— START Record set —

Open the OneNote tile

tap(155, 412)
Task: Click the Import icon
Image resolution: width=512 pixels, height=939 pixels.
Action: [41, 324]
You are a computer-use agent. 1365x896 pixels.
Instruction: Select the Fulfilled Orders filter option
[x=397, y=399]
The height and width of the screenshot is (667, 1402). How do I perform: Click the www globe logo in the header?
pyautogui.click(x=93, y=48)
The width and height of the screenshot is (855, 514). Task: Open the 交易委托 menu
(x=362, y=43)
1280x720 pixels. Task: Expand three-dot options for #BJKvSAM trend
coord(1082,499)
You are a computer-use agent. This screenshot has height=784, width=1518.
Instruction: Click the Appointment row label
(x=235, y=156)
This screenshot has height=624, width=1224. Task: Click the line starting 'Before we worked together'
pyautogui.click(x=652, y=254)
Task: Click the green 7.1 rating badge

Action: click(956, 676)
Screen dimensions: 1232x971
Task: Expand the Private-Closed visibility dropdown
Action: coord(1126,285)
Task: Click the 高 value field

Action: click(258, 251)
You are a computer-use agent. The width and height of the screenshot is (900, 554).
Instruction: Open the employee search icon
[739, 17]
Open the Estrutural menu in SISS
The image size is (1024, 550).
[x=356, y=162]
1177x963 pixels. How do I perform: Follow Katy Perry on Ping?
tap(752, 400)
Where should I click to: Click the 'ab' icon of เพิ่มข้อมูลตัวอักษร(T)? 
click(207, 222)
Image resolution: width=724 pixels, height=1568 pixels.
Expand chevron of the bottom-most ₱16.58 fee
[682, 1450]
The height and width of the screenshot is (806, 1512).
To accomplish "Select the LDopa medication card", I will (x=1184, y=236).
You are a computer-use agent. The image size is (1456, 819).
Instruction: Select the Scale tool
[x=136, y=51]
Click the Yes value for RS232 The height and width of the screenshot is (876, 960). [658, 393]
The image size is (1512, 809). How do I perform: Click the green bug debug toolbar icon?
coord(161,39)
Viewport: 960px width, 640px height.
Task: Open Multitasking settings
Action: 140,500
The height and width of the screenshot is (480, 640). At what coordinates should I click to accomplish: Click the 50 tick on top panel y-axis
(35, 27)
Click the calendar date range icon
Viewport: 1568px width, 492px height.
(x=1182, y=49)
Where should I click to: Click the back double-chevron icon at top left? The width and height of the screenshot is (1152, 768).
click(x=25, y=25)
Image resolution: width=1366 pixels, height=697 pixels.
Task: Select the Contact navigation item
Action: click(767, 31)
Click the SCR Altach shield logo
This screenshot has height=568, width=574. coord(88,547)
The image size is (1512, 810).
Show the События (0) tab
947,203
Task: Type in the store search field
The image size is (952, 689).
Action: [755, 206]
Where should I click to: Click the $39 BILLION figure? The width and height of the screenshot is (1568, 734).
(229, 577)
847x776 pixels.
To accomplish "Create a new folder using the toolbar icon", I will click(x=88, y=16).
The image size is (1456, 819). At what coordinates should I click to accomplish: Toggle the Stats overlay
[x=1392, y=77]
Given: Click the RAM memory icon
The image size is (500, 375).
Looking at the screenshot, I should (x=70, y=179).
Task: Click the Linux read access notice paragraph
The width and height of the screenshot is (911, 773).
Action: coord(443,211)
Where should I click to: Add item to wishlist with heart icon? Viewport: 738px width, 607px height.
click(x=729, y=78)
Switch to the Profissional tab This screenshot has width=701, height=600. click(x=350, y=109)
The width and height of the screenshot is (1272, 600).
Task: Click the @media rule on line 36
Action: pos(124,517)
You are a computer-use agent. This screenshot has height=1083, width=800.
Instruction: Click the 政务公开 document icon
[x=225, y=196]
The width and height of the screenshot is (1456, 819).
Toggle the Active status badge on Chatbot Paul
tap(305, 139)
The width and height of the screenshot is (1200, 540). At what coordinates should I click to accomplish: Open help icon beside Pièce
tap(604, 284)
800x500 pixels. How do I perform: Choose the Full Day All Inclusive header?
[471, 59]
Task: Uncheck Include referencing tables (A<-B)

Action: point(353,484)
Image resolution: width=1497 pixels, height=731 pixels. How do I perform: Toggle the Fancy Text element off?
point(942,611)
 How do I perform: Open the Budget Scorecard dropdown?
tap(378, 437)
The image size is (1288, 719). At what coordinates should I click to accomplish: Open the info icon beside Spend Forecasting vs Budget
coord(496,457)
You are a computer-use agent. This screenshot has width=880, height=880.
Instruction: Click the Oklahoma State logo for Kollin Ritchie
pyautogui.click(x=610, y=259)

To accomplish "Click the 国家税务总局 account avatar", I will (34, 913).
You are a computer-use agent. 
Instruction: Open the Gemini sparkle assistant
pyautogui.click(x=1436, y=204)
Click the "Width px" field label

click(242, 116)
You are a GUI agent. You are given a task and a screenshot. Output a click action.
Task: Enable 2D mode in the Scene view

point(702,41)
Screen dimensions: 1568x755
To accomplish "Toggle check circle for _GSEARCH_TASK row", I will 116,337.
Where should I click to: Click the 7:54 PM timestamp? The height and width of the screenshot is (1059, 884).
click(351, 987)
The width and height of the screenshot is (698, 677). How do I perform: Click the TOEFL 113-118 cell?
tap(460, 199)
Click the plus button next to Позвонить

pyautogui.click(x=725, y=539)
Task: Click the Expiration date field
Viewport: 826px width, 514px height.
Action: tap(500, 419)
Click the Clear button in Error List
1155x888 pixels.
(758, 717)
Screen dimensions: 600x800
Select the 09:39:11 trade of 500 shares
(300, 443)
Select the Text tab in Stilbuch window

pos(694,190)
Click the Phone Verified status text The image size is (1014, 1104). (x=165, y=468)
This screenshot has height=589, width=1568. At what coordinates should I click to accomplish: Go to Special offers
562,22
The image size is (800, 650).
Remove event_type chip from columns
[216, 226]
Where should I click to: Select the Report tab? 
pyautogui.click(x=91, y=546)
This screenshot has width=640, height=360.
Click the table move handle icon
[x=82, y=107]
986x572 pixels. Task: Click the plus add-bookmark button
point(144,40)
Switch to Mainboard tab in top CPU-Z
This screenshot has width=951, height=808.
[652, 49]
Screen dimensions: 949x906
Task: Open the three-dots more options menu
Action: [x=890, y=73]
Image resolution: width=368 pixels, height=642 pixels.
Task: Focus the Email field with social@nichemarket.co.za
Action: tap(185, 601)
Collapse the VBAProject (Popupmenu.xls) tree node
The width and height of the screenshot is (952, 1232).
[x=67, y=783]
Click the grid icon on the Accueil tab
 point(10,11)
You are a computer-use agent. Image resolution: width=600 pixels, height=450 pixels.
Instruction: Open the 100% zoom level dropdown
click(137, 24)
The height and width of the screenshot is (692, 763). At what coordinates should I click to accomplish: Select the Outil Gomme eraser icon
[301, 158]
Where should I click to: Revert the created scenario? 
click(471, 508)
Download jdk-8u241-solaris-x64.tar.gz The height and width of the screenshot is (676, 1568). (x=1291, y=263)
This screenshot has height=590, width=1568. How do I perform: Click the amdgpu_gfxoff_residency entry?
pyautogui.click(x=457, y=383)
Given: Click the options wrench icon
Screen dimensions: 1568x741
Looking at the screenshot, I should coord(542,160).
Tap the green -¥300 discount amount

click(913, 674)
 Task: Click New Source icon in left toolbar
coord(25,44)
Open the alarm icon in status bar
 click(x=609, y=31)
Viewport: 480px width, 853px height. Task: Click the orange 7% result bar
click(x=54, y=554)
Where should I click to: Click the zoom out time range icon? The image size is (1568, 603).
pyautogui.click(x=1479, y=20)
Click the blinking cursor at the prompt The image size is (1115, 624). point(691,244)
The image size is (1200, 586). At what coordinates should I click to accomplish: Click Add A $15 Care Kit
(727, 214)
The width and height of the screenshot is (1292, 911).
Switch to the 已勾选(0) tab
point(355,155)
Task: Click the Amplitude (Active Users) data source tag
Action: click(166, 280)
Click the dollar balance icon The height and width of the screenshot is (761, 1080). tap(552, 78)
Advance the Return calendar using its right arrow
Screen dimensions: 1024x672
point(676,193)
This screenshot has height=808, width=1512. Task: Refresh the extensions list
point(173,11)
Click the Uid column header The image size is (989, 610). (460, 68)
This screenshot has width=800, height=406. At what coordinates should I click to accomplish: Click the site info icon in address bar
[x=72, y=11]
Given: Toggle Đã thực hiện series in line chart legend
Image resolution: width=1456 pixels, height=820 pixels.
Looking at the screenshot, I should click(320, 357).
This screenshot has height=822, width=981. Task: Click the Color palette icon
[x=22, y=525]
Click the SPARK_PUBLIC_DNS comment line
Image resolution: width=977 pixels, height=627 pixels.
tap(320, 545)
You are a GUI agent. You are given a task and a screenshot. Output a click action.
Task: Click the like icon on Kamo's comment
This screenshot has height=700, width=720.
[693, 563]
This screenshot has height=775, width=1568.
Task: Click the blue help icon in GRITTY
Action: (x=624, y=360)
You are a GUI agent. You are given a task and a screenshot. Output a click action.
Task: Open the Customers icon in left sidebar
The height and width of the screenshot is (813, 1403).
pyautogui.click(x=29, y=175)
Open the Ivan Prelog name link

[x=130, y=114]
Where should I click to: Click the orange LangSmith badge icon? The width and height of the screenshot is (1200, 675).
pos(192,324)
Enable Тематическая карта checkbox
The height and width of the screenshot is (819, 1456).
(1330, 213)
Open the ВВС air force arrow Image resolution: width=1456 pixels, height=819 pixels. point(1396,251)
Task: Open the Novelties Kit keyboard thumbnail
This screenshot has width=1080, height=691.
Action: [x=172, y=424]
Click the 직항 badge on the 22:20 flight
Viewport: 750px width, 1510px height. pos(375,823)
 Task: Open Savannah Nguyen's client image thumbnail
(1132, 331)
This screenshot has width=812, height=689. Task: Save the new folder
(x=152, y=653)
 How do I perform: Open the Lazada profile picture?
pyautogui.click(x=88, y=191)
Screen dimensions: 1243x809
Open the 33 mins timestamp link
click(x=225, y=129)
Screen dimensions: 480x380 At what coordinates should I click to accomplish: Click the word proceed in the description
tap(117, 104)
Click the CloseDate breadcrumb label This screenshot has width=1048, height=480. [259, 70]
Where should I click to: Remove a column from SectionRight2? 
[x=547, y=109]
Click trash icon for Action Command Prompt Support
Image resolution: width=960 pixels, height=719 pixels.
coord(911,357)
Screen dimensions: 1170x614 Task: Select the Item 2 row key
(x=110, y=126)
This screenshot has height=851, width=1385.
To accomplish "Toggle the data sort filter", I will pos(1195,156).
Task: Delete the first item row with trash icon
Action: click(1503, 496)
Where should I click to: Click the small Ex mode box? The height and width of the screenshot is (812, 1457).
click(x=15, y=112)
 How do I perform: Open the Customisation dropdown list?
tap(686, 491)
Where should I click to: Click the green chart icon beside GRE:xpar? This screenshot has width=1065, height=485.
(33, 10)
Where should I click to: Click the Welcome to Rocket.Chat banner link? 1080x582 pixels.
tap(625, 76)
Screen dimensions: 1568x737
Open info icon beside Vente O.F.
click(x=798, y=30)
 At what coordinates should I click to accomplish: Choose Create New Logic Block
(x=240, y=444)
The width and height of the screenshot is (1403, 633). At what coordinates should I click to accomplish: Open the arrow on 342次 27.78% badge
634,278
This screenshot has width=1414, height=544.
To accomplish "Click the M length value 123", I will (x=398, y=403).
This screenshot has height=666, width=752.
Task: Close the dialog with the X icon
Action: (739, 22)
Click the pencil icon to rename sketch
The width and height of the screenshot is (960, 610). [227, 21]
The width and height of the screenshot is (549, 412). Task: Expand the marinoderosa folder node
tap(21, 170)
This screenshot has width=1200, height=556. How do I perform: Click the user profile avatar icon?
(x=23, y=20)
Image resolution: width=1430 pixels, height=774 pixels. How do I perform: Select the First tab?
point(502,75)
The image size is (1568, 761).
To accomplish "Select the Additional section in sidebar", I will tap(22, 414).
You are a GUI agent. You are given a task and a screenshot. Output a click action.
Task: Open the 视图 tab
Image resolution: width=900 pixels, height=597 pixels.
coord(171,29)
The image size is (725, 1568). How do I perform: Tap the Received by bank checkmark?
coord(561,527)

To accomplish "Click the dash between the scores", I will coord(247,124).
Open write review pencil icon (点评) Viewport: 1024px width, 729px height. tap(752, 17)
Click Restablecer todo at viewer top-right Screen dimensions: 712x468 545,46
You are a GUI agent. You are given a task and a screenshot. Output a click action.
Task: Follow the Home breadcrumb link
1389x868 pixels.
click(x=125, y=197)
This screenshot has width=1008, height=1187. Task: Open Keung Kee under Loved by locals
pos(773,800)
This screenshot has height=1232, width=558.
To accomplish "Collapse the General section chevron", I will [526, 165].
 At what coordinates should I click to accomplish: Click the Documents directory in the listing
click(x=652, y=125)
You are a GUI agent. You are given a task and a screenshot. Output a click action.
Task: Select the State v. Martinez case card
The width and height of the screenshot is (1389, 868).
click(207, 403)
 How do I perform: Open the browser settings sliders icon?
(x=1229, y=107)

— END Record set —

▸ Work instructions
Rewrite the part of the records that opens with the line containing "Where should I click to: Remove" and closes with the line containing "Action: click(1503, 496)", changing "column" to "field" and leaving everything else the same.

▸ Answer
Where should I click to: Remove a field from SectionRight2? 
[x=547, y=109]
Click trash icon for Action Command Prompt Support
Image resolution: width=960 pixels, height=719 pixels.
coord(911,357)
Screen dimensions: 1170x614 Task: Select the Item 2 row key
(x=110, y=126)
This screenshot has height=851, width=1385.
To accomplish "Toggle the data sort filter", I will pos(1195,156).
Task: Delete the first item row with trash icon
Action: click(1503, 496)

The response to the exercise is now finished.